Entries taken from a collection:
BEGIN

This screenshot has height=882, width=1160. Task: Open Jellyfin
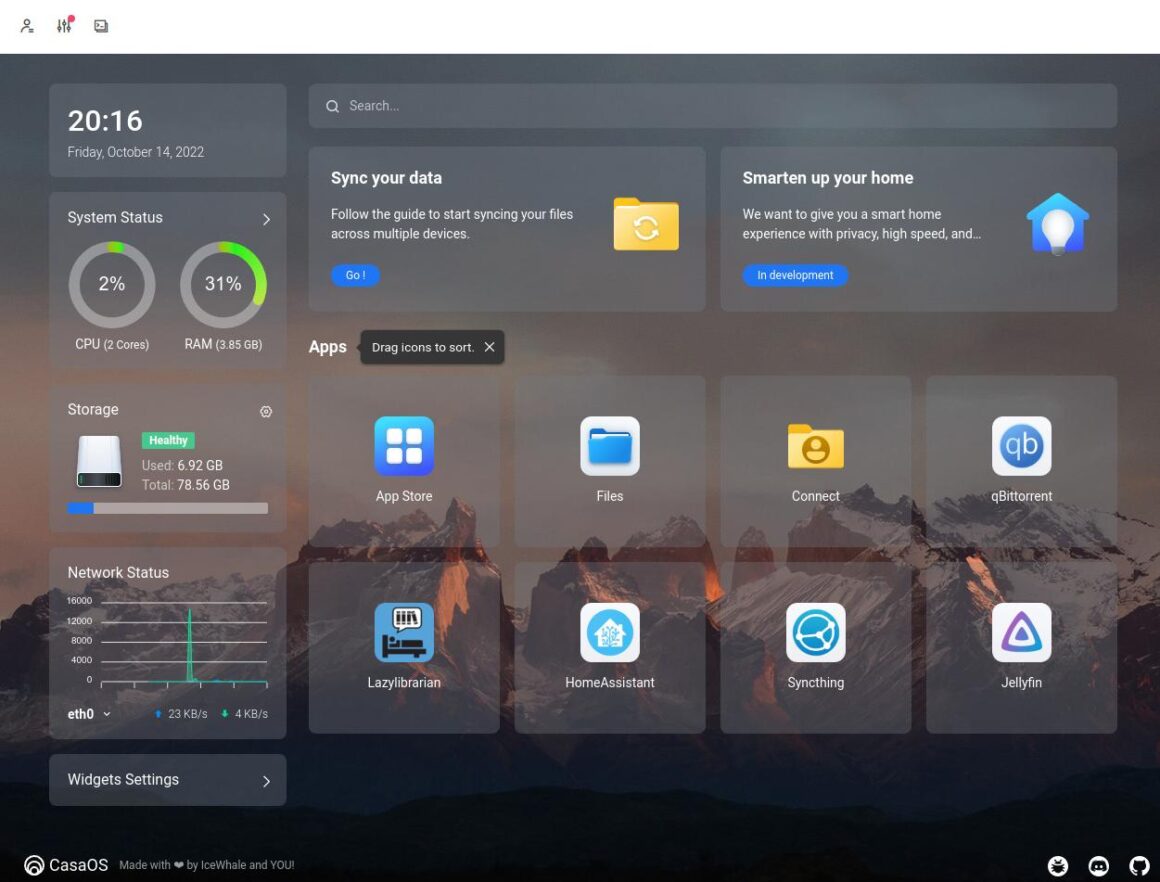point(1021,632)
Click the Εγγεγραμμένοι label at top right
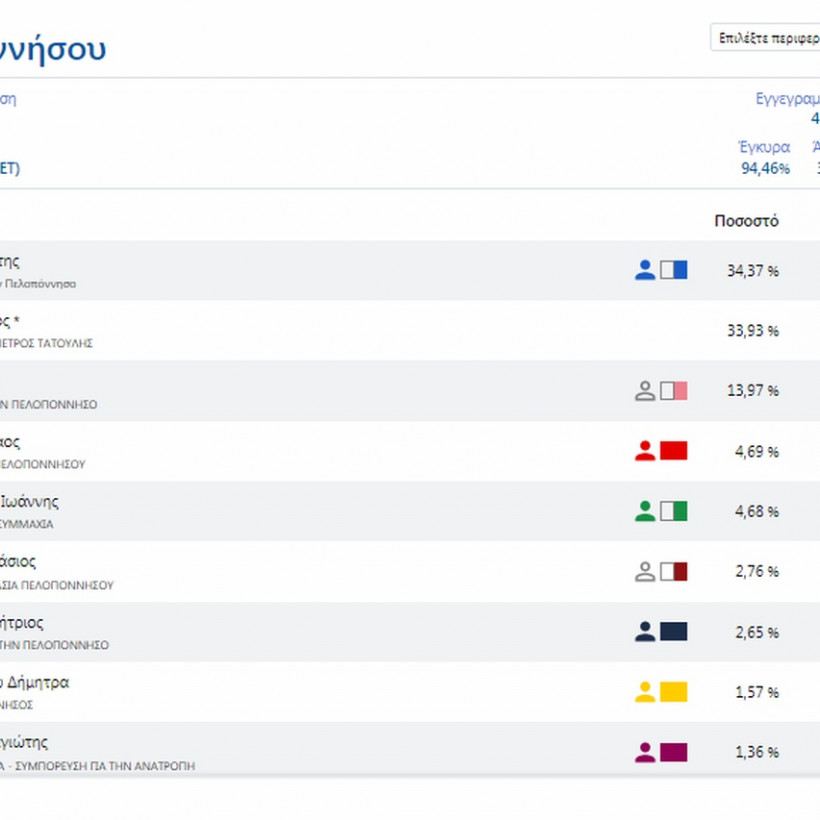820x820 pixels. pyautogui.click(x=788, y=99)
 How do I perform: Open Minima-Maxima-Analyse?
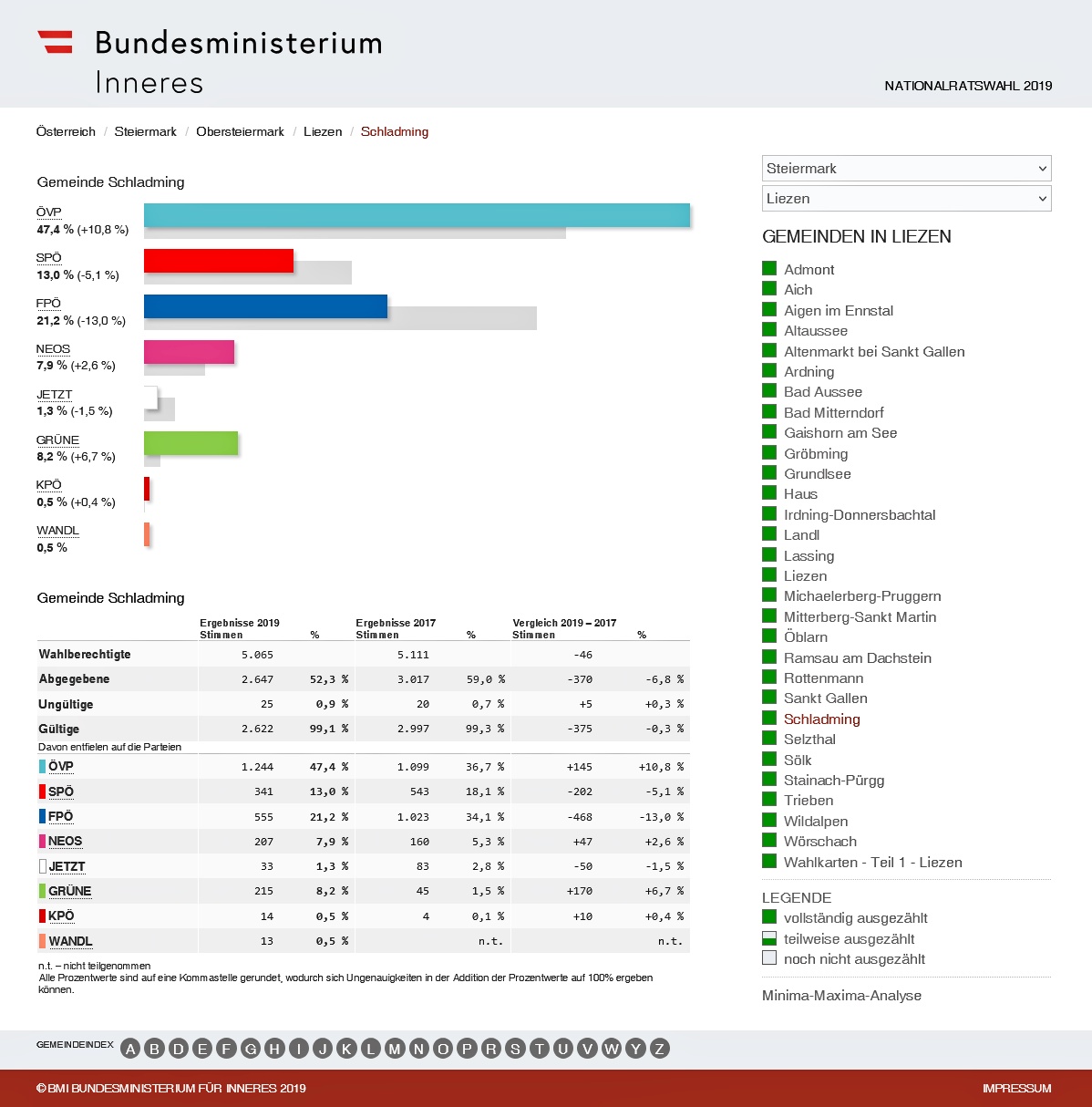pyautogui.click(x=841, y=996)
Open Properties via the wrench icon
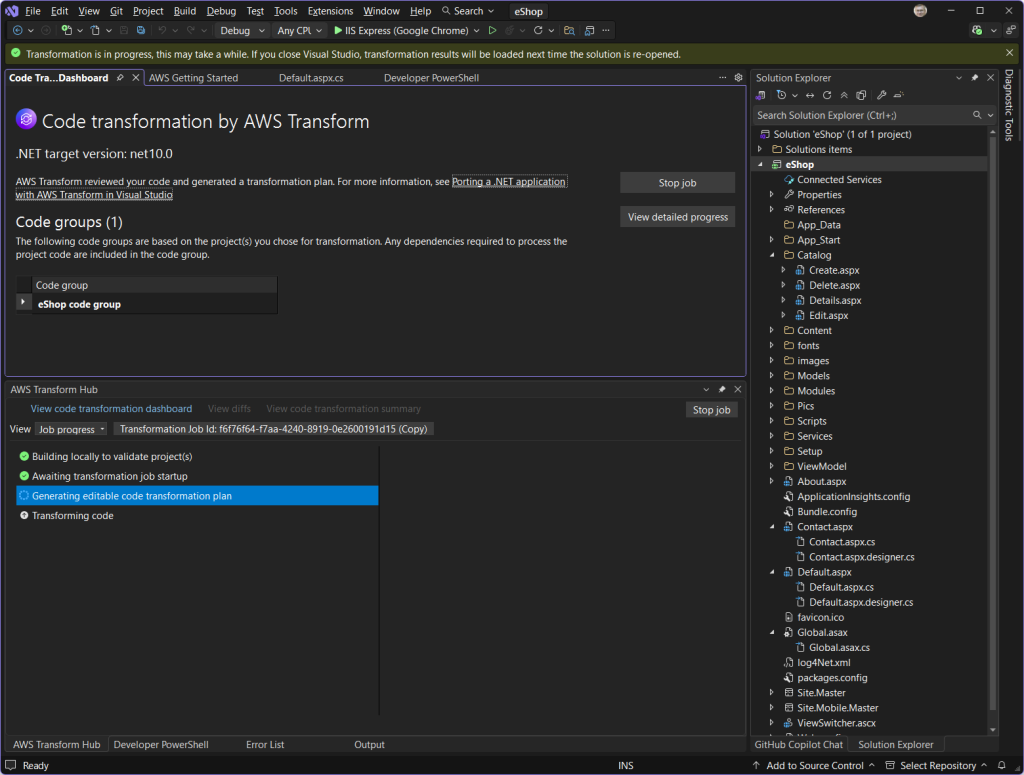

END

Give back, word for word, the lines from the one with "Click the Εγγεγραμμένοι label at top right" to the end of the records above, and no pictures.

Click the Εγγεγραμμένοι label at top right
820x820 pixels. pyautogui.click(x=788, y=99)
 How do I perform: Open Minima-Maxima-Analyse?
pyautogui.click(x=841, y=996)
Open Properties via the wrench icon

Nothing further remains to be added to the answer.